Despite this, the ACGA said two factors prevented China from raising its enforcement score: insufficient resources for enforcement, with regulatory staff typically inexperienced and too thinly spread; and a lack of participation by investors, particularly domestic institutional investors, in voting and company engagement.



Mr Smith argues that the clampdown on market manipulation ignored the fact that “the biggest market manipulator is the Chinese government and the Chinese authorities, the so-called ‘national team’, which gobbled up a huge chunk of the market” when stocks crashed in July 2015.



These state-owned financial institutions owned 11.9 per cent of the market at the end of 2015, according to Financial Times analysis of data from Wind Information, a research firm, although this figure has since fallen.

英国《金融时报》对研究公司万得资讯(Wind Information)数据的分析显示,2015年底,这些国有金融机构的持**值占到了**总市值的11.9%,不过,这一比例之后已有所下降。


Overall, Mr Smith describes the Chinese financial system as “crony entrepreneurialism” with a high degree of state ownership (56 per cent by market capitalisation by his calculations) and strong government control even of companies “purported to be run by entrepreneurs”.



The system is getting more arbitrary and more authoritarian. Minority shareholders are probably more right to be worried about China than anywhere else,” he adds.



I think they will do everything they can to make it look as though the A-share market is suitable to be integrated into the MSCI [index]. They talk a good game [but] there is a difference between rhetoric and reality.”



Mr Smith fears the problem is much larger than China, however, saying he would “take issue” with the ACGA’s view that governance is broadly improving in other Asian countries.



The very big picture is that the whole system has been moving in a much more authoritarian direction. It’s not just China,” he says, pointing to developments in the likes of Turkey, Russia, Poland and South Korea.



I think governance is getting much worse and the risks for minority investors generally are increasing; that is why I don’t particularly like emerging markets at the moment,” Mr Smith says.
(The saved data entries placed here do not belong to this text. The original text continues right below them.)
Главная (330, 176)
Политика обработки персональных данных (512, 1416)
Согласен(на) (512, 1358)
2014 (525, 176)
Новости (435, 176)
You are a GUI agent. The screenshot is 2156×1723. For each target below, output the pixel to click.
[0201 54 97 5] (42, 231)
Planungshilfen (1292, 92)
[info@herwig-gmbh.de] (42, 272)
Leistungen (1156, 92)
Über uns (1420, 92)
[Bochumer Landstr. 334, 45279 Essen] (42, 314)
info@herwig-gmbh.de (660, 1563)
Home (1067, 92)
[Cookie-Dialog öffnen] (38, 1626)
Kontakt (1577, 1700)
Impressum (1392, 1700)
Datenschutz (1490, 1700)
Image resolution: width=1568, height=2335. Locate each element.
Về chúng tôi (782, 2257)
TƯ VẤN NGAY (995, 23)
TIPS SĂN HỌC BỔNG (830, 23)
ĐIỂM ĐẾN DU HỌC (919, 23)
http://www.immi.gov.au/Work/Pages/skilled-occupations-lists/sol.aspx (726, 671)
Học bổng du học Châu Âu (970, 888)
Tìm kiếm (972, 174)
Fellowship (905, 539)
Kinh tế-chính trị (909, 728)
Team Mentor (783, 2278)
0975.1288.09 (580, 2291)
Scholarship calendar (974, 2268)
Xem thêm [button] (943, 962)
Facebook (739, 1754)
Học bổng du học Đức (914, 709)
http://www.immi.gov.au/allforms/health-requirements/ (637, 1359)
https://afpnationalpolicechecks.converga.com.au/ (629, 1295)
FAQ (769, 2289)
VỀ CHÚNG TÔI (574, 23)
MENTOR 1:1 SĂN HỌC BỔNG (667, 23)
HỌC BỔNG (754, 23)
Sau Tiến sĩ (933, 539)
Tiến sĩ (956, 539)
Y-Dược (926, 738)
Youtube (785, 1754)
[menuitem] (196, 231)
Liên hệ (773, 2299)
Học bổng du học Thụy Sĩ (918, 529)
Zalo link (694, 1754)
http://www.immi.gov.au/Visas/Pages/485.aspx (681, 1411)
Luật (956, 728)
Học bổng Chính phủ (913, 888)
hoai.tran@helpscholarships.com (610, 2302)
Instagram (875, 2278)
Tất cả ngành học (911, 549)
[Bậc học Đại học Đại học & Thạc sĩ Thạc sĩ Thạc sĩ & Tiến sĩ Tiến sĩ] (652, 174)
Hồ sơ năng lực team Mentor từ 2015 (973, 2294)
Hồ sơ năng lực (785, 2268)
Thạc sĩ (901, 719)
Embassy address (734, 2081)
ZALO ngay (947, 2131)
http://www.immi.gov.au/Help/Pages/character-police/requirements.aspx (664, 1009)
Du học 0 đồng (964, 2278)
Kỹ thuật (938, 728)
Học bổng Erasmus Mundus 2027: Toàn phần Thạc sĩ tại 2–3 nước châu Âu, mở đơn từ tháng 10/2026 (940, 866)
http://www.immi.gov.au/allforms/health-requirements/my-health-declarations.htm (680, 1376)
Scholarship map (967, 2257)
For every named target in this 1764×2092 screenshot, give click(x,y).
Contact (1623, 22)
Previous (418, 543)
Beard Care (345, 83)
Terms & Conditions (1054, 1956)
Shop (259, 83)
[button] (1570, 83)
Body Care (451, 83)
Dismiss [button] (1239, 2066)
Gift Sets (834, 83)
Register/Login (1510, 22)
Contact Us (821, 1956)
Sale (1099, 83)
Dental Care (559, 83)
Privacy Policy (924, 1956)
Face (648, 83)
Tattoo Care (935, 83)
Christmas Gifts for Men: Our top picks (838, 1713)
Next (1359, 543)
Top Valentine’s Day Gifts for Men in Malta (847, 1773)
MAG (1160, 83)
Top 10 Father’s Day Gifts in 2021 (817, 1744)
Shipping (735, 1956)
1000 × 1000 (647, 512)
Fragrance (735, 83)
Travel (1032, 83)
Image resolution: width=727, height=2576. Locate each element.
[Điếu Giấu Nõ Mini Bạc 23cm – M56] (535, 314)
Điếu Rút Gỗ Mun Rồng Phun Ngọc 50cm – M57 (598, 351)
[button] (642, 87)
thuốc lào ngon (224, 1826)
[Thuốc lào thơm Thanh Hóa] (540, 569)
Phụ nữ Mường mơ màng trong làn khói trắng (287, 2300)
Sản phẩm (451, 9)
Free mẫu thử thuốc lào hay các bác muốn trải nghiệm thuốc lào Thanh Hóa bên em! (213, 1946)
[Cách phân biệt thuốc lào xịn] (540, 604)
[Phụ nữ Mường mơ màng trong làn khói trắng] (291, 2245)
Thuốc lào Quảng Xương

Generally everywhere since the global financial crisis the idea that you move in a more liberal direction towards more dispersed control systems and minority investors having a lot of say has gone backwards pretty much everywhere.



Governments are increasingly intervening in a way that disadvantages minority shareholders. I have been a big believer in indexation [via passive funds] but now is the time not to index EM portfolios. The index players have no choice [what stocks to buy], Mr Smith adds.